• _Aufgaben_
• a. Schreibe aus den Forenkommentaren zu einem politischen Gedicht den Abschnitt wortgetreu ab, der mit "Vielen Dank für" einsetzt und sich bis einschließlich "oder soziale Ziele." fortsetzt.
• b. Führe die Forenkommentare zu einem politischen Gedicht im Anschluss an ihren letzten Satz weiter.

• _Textauszug_

::::

Dein Gedicht gibt Geschichte und Gegenwart bestens umgesetzt wieder. Beim Lesen laufen beinahe "Tonfilme" ab.

Ja, sie agieren. Es muss nicht immer ein scharfer Ton sein.
Das "liebliche Werben" mit leeren Versprechungen und Wichtigkeiten, die "Besserwisserei" in Perioden des "Nichtdranseins" - sind nur neue "Mäntelchen".
Es geht immer nur um Macht und Geld. Nicht für das eigene Land, einzig für das Ego und das eigne Konto.
Man könnte an manchen Reden,Diskussionen oder besser gesagt an allen Plänkeleien verzweifeln.

Dickes Lob und liebe Grüße
Dana

Erich Kykal 27.01.2014 20:41

Hi, Dana!

Wie immer siegelst du den Faden mit der schlichten Wahrheit hinter all den Fassaden!:)

Vielen Dank für das Lob!

LG, eKy

Narvik 10.05.2014 07:26

Hallo Erich Kykal,

seien wir mal ehrlich. Was sind denn unsere heutigen Politiker?
Sie nennen es heute politische Aufklärungsarbeit und trotzdem ist dies oft nur Propaganda für bestimmte politische oder soziale Ziele.
Ich denke mir zwar, dass du hier eine andere Zielgruppe im Auge hattest, doch was ich eben schrieb, ist nicht von der Hand zu weisen.
Der einzige Unterschied zwischen jenen und jenen ist, dass die einen ihre widerlichen Parolen unverblümt ausgeben, so dass man sofort weiß, wessen Geistes Kind sie sind und die anderen sich hinter einer parlamentarischen Demokratie verstecken, um ihre Ziele an der Bevölkerung und am Wähler vorbei durchzusetzen. Das soll natürlich die Erstgenannten nicht in Schutz nehmen.
Ich wollte nur darauf hinweisen, dass der Begriff "Agitatoren" auch durchaus auf die anderen zutreffen kann.

::::

• _Bereitgestellte Datensätze_
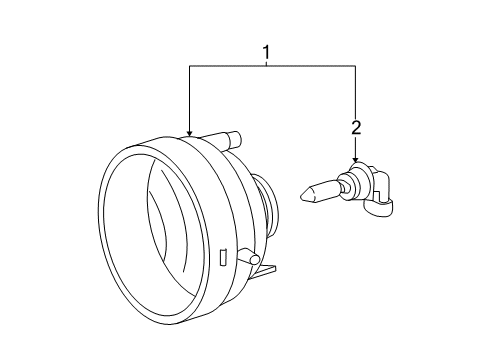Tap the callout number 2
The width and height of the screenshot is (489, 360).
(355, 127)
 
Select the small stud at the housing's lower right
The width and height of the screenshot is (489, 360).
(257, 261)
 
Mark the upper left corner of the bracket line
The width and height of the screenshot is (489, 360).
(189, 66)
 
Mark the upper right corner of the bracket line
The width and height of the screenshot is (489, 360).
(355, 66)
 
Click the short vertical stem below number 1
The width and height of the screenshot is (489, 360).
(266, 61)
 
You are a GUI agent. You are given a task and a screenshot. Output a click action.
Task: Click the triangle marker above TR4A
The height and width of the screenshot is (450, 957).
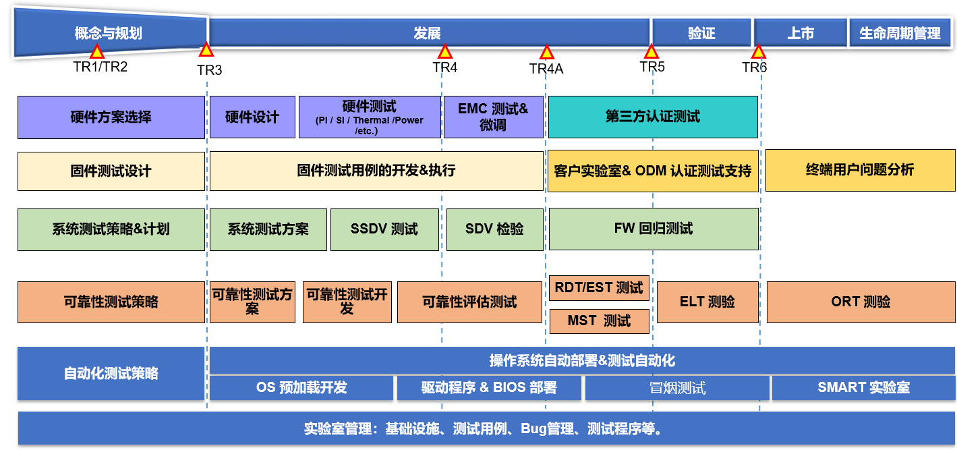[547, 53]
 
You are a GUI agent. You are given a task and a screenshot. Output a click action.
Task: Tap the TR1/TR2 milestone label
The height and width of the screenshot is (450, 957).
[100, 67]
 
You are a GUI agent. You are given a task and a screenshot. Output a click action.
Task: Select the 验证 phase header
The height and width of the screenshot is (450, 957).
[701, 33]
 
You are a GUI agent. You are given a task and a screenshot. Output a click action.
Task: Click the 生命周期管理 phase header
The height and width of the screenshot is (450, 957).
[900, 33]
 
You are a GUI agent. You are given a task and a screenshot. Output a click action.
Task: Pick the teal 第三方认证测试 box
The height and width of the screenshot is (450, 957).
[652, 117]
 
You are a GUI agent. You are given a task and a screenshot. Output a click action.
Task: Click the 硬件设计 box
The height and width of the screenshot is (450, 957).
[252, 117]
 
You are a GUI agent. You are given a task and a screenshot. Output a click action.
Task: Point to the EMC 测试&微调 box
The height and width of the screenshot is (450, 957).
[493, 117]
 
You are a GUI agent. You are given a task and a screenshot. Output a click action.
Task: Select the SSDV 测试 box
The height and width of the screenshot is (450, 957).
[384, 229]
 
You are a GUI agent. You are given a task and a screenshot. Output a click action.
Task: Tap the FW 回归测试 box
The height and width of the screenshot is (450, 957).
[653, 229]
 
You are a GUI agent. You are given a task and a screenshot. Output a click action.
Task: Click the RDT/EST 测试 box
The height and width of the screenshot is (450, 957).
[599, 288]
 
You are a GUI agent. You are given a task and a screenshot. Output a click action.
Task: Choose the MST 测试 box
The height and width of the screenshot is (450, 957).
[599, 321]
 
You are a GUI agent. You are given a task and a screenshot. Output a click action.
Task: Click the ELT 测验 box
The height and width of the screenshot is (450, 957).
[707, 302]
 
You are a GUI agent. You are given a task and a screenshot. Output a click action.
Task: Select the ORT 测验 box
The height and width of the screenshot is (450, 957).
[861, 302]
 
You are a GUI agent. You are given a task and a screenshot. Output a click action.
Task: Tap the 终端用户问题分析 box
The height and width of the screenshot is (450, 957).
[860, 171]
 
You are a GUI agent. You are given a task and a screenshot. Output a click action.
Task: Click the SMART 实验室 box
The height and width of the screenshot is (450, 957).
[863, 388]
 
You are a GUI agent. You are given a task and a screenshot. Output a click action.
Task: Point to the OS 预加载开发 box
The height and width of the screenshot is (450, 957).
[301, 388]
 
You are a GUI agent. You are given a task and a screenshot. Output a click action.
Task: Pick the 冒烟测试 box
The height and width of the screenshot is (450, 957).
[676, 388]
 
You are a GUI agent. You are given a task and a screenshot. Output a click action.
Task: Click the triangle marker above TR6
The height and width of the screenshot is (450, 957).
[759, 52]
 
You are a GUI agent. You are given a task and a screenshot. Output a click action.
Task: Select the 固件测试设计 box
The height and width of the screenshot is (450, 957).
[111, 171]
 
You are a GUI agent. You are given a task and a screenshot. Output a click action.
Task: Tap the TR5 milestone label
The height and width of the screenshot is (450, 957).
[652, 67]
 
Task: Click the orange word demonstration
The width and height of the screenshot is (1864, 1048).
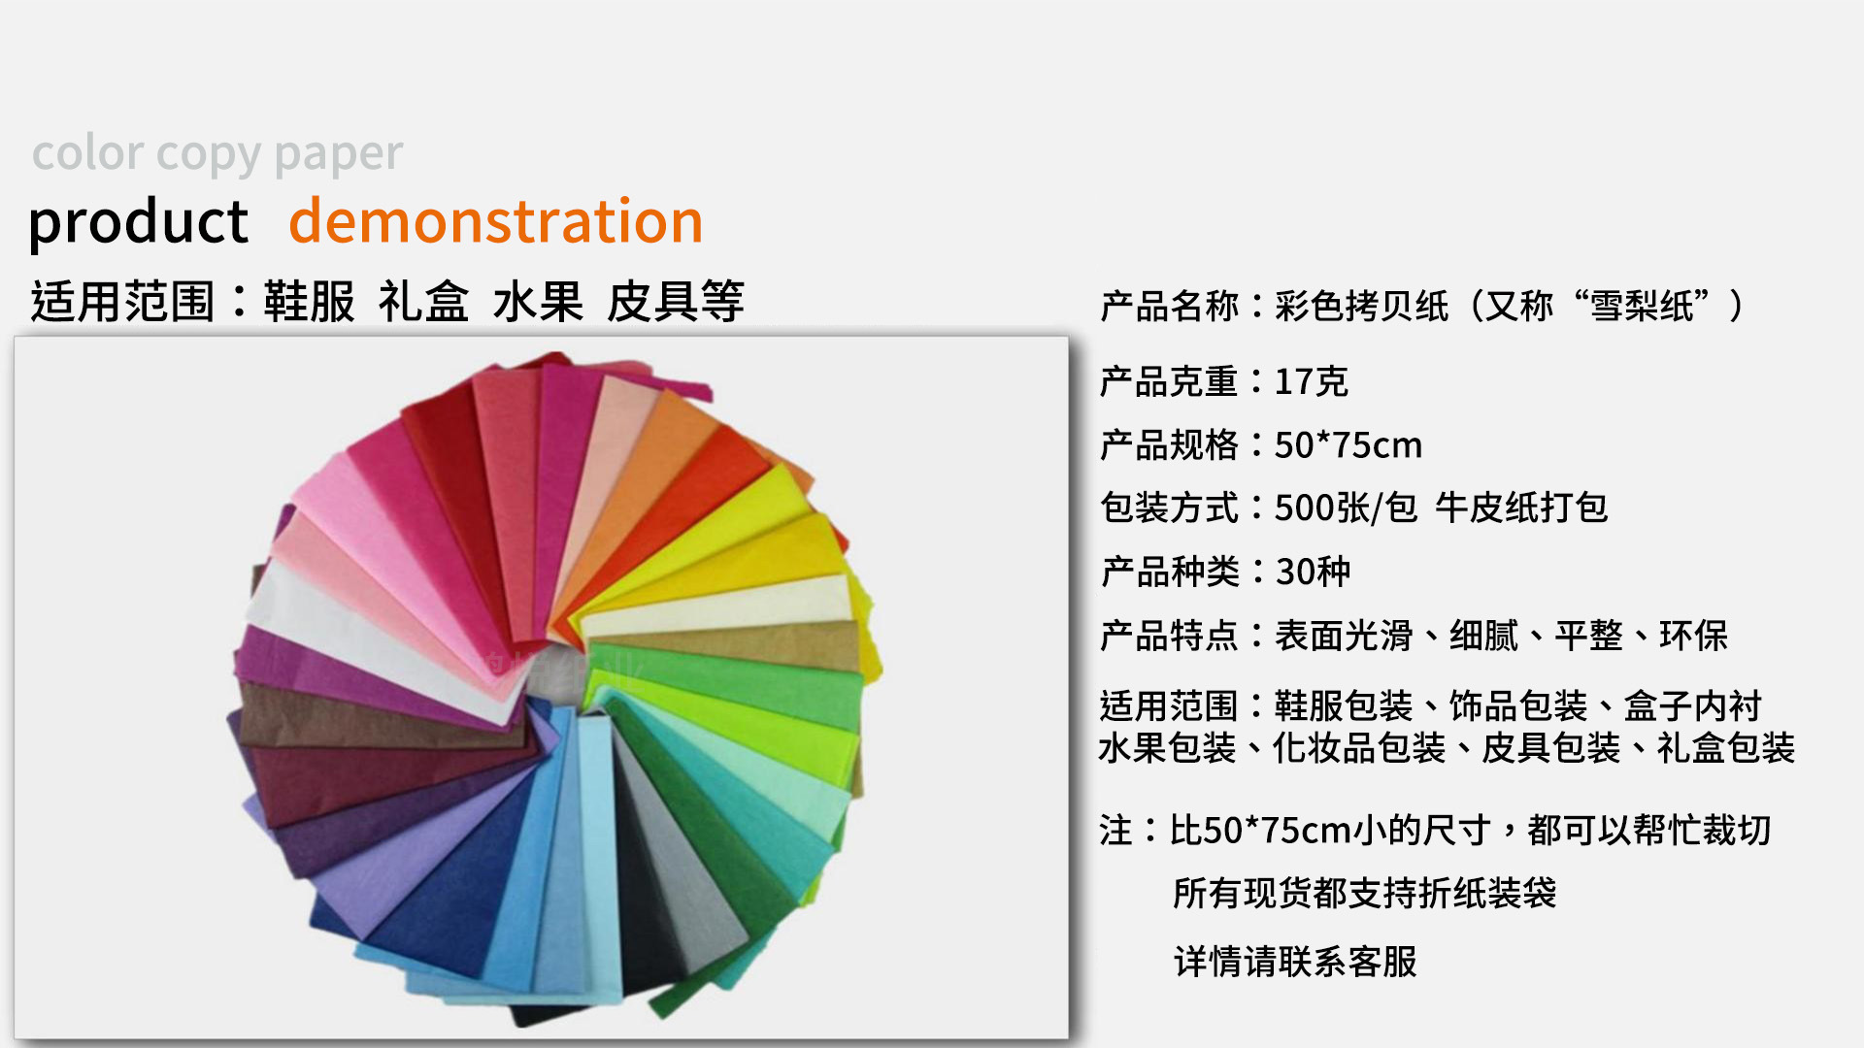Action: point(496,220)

::::

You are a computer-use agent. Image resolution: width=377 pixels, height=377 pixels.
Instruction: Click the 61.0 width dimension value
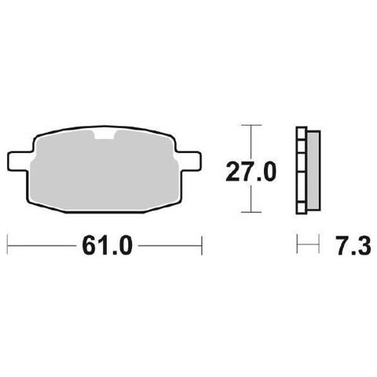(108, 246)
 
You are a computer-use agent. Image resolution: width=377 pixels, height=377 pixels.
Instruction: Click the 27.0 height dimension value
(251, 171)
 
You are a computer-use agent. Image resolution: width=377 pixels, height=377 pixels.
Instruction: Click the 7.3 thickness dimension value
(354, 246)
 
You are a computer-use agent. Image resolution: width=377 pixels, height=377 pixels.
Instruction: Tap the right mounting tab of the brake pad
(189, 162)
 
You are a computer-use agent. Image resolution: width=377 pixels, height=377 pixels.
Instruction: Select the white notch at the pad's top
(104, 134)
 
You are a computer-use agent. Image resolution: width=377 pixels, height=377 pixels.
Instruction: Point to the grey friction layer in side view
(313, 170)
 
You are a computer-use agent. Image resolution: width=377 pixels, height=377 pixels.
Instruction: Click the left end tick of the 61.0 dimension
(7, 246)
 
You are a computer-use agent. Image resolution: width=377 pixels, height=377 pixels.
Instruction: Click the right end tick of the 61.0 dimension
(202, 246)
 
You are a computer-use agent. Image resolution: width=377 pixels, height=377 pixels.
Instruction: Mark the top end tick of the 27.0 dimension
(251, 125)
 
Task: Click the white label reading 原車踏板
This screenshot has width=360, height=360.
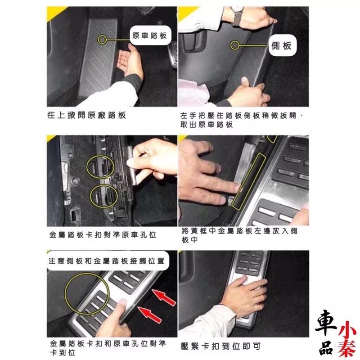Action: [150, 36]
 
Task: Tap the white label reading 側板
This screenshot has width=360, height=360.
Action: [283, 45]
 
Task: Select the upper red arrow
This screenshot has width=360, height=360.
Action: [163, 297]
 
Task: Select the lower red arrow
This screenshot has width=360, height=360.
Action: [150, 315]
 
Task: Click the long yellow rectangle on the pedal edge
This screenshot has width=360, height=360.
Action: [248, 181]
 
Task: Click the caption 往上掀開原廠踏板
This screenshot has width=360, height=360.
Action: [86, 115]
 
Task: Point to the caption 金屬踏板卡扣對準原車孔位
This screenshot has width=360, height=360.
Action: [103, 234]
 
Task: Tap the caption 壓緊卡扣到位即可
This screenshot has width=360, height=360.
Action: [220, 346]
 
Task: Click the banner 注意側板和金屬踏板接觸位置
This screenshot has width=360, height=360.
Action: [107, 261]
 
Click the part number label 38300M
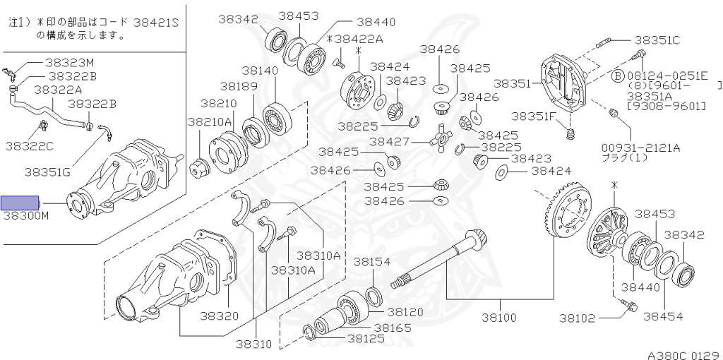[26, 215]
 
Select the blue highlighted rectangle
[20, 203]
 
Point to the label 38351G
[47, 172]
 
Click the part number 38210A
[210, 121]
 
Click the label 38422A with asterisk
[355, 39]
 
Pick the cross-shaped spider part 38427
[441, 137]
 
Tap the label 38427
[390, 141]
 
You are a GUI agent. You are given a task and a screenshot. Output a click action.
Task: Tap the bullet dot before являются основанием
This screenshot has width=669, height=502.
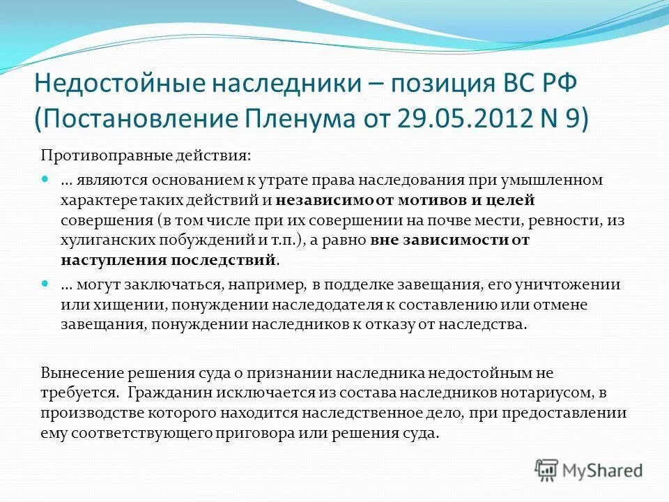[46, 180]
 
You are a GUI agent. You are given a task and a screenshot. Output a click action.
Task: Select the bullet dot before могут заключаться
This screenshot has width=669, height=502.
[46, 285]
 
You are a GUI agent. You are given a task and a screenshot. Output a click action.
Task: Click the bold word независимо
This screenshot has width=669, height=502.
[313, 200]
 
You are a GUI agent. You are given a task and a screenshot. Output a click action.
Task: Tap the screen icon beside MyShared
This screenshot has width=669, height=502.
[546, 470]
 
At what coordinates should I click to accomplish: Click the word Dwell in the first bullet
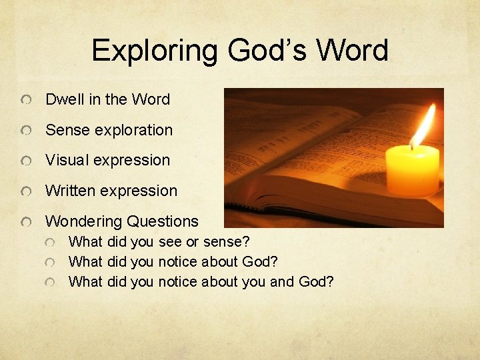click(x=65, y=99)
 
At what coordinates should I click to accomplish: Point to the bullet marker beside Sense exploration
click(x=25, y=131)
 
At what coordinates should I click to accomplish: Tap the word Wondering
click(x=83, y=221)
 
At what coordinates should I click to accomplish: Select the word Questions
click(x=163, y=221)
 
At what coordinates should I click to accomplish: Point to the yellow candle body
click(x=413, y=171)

::::

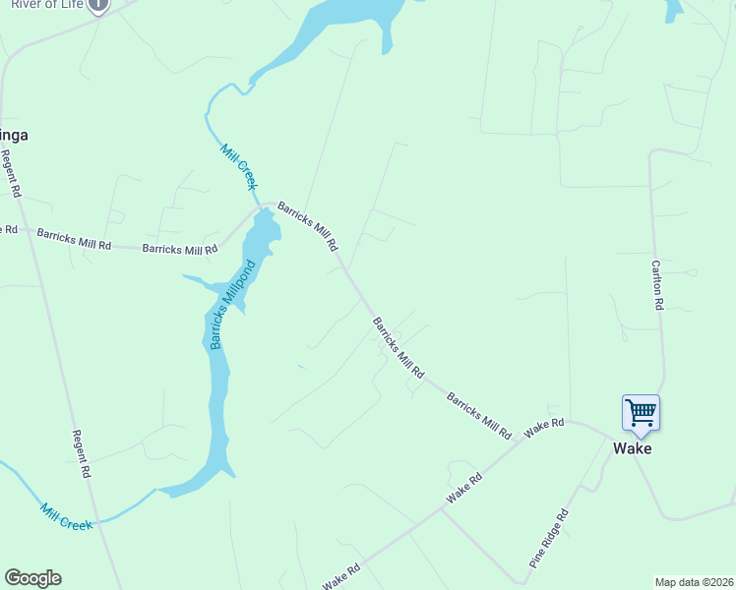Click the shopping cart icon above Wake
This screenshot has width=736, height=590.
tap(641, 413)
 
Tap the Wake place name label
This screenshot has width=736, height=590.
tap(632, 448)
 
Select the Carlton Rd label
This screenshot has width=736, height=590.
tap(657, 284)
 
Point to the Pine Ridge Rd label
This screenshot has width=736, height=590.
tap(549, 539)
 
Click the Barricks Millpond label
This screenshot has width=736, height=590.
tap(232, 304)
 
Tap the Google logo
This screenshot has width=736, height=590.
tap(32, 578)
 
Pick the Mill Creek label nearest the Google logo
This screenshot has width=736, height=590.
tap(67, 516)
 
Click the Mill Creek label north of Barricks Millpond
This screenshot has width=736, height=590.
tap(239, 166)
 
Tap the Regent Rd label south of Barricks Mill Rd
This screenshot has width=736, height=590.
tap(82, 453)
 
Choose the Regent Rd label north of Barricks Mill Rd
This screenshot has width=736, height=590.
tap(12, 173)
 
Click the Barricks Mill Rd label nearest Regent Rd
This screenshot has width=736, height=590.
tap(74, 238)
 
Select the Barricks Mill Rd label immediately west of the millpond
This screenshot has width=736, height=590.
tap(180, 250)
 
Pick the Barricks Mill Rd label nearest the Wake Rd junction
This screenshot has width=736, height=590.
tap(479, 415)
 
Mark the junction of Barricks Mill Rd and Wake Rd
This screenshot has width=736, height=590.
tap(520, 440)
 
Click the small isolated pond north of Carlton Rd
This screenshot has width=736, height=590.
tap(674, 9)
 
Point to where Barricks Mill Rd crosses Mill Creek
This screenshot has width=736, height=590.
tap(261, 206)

::::

• _Ergebnisse in Reihenfolge_
• a.
Vielen Dank für das Lob!

LG, eKy

Narvik 10.05.2014 07:26

Hallo Erich Kykal,

seien wir mal ehrlich. Was sind denn unsere heutigen Politiker?
Sie nennen es heute politische Aufklärungsarbeit und trotzdem ist dies oft nur Propaganda für bestimmte politische oder soziale Ziele.

• b.
Ein wichtiges Gedicht mit einer prägnanten Aussage.

Herzliche Inselgrüße

Narvik

Erich Kykal 10.05.2014 09:35

Hi, Narvik!

Vielen Dank für diese Ergänzung.

Du hast ja durchaus recht, aber mal ehrlich: Die sich bloß an mir bereichern wollenden Agitatoren sind mir am Arsch lieber als jene von vorn, die mich und meine Kinder lieber gleich abschlachten wollen, nur weil ich nicht denselben Blödsinn glauben will wie sie!!!:rolleyes:
Hier geht es um Extremismus der dümmsten und schlimmsten Sorte, um das Recht-haben-Wollen-und-Müssen um jeden Preis, um geifernde, vergiftende Hasstiraden, Aufrufe zu Massenmord, heulendes Gekreisch der Intoleranz und des religiösen Wahnsinns, aber auch darum, dass all dies letztlich nur Fassade und Bauernfängerei der Machtbesessenen ist, um die Unbedarften und leicht Beeinflußbaren (= nützliche Idioten!) in ihrem Sinne zu manipulieren.
Echt, da ist mir ein auf zu hohe Steuern schimpfender Politikus (wir alle wissen ja, dass er lügt und im Falle seiner Wahl die Steuern selbst erhöhen möchte!) wirklich lieber...;)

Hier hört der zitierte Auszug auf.